● What you need to do: Scan the data, and whenever a line contains "computer", copy it.

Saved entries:
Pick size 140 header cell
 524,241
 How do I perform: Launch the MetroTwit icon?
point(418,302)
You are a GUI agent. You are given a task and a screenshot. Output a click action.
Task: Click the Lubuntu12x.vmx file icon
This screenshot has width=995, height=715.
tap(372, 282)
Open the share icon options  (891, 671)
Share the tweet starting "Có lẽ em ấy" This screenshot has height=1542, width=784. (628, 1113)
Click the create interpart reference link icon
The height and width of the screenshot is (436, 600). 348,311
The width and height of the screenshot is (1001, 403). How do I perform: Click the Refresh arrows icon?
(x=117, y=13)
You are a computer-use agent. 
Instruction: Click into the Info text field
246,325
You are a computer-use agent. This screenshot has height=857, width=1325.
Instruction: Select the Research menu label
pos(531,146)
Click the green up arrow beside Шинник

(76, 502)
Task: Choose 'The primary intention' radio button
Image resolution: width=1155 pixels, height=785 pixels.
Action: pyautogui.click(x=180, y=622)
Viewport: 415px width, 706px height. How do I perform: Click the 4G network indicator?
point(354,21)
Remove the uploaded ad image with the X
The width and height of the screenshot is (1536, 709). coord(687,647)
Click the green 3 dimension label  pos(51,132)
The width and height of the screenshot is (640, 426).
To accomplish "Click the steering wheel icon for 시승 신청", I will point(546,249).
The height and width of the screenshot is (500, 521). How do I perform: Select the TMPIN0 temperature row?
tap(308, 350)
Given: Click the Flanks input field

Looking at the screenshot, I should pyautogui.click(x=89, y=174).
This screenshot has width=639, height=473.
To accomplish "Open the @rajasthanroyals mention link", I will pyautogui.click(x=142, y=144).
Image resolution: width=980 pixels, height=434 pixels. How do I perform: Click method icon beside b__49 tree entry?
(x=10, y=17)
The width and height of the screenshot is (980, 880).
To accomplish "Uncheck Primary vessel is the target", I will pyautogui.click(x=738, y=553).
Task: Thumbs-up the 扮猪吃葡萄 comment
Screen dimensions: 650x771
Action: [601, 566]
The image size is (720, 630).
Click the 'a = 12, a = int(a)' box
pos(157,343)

● Answer area:
You are a computer-use agent. 
You are a computer-use agent. This screenshot has height=857, width=1325.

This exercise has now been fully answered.